For a small business running regular content, the economics are reasonable. The setup cost (time and some hardware) is real, but once it is working, generating 50 images costs nothing beyond electricity. That is a different model from paying $0.04 per image at scale.

Video generation is included via Comfy UI's video nodes, though the hardware requirements are higher and generation times longer. Short clips — product animations, looping social assets — are feasible if you have a capable graphics card. Full-length video is not in scope.

What is still difficult

This is a technically involved setup. You need Hermes running correctly, Comfy UI installed and its API server enabled, the two configured to communicate, and a Comfy UI workflow that does what you want. Each of those steps has its own failure modes. Julian Goldie showed it working smoothly in the video, which is how demonstrations tend to go — the troubleshooting phase is not the interesting part to film.

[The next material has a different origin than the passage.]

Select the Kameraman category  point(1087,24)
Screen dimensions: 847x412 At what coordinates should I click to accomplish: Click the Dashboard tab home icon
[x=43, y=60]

Model quality matters a great deal. Comfy UI generates nothing on its own — it needs AI models (checkpoints, LoRAs, VAEs) that you download and install separately. The results you get depend entirely on which models you run and how you have configured them. Good results for product photography require different models and settings than good results for abstract illustration.

To be fair: this is still meaningfully easier than building a Comfy UI pipeline from scratch. Having Hermes handle the API calls removes one layer of technical overhead, and for someone already running Hermes, adding Comfy UI is an extension rather than a separate project.

The broader pattern

Each Hermes update over the past few months has added another capability layer: memory, multi-agent communication, dashboards, observability, and now creative media generation. What is emerging is less a single agent and more a modular system where you add the tools relevant to your workflow.

That is both the appeal and the complexity. A business that just wants to run a few AI tasks does not need all of these layers. But for a team already invested in the Hermes stack, adding Comfy UI is a straightforward extension that meaningfully expands what the agent can produce without switching to a different system or paying for another API.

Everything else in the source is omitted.